#### Document passage ####

Writer's picture: Arielle Kaimana TaramascoArielle Kaimana Taramasco

Updated: Sep 18, 2019


And that's okay.

These pictures and posts have a lot to say about home, and that's become a part of me that's comfortable in expressing through different means and mediums.

In Japan, I learned that the word for "home" is the same word as "train platform." Maybe it's because people spent most of their time on train platforms, or any sort of platform that is capable of housing you is a home. But home and house have never been synonymous to me.

In India, I walked down country streets surrounded with tropical plants and colors that made me feel as though I was in my own flashback, walking down the same streets I grew up in. In Vietnam, I drove down similar streets and both times I turned to a friend next to me and said, "this looks like my home."

But I don't have a home. I'm based in San Diego again, settling into my new life at a slower pace and less country-hopping than the past four months, but my house now has a funny feel in my mouth if I were to call it home.

"Home" is still and probably will forever be Hawaii, even though I'm not living there permanently anymore. And yet, calling Hawaii my only home seems unfair to the places that housed me when I was lost and still looking for one.

Home was South Africa for six days, when I got lost in the city and made friends with a hostel manager who let me stay a night after conversations over drinks in a bar on Long Street.

####

Written request A –
In the blog post about home, rewrite the passage between "And that's okay." and "synonymous to me.", inclusive, substituting "media" for "mediums".
Written request B –
Answer these questions using the blog post about home:
(i) In Japan, what did the writer learn the word for "home" is the same as?
(ii) In which city is the writer now based again?
(iii) For how many days was South Africa home?
Written request C –
Continue the blog post about home from its final sentence.

#### Given data ####

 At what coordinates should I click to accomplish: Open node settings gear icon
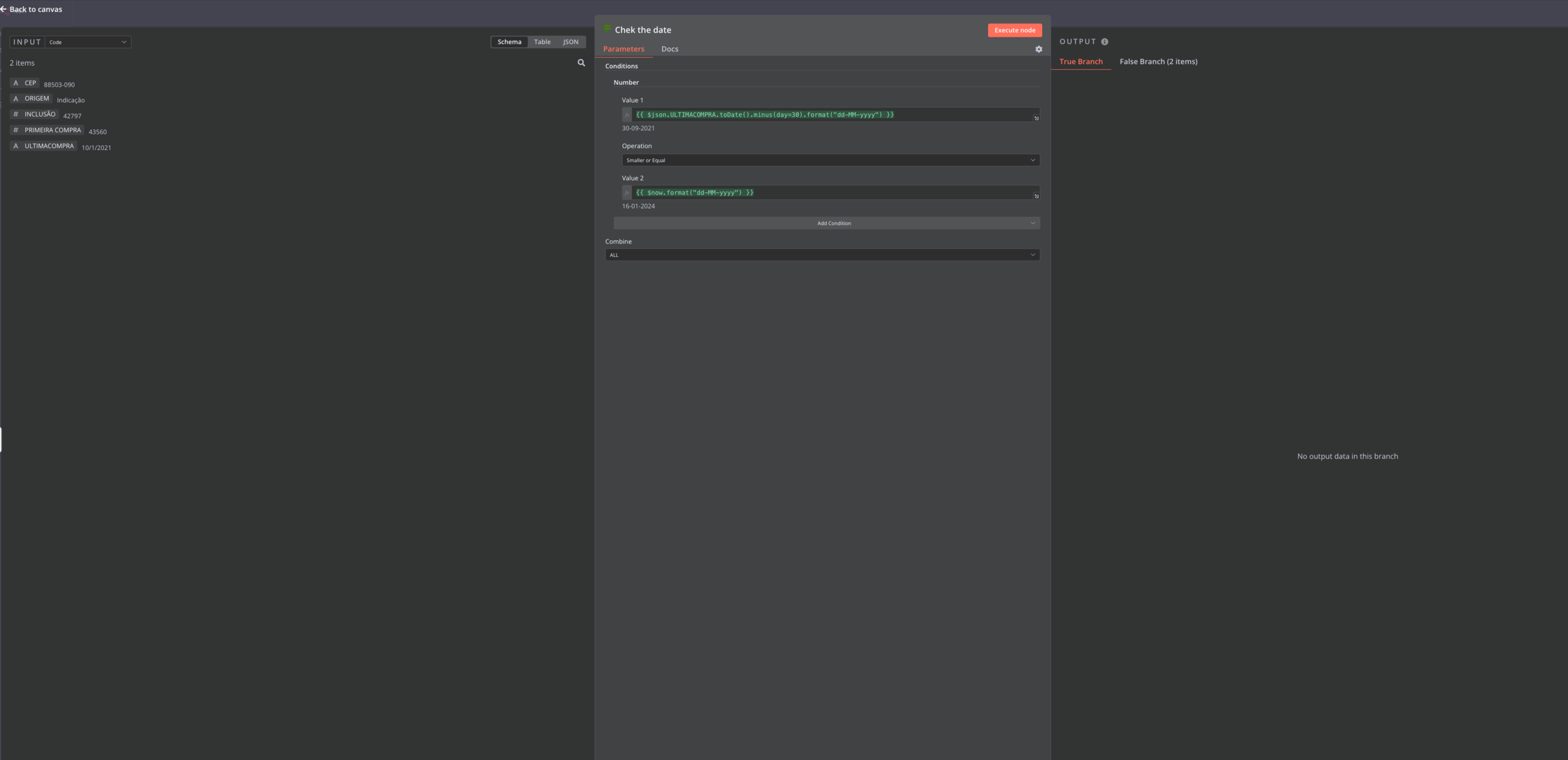pos(1039,49)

####

Final answer A –
And that's okay.

These pictures and posts have a lot to say about home, and that's become a part of me that's comfortable in expressing through different means and media.

In Japan, I learned that the word for "home" is the same word as "train platform." Maybe it's because people spent most of their time on train platforms, or any sort of platform that is capable of housing you is a home. But home and house have never been synonymous to me.

Final answer B –
(i) The word for "train platform."
(ii) San Diego.
(iii) Six days.

Final answer C –
Home was India, when I crashed with a friend but could still walk outside and think about what I left and what I had yet to come back to in Hawaii.

Home was Japan, when I found my grandfather's village and had a new distant cousin teach me Japanese after three days of searching and six dollars to my name.

Home is not always a place, and it seems to be something that almost every country outside of Western Civilization has grasped; so while we grow up trying to find a house and build a home, we miss every chance to learn that home is a place you miss when you're uncomfortable, no matter how uncomfortable it might have been to be there at first.

It's okay to have more than one home, and it's okay to have none but yourself. If there's anything I learned, it's that home is a social construct that should have no bearing on you. Miss home, go home, be your own home, but learn what it means to you first before you go looking for it.

You'll save yourself a lot of time.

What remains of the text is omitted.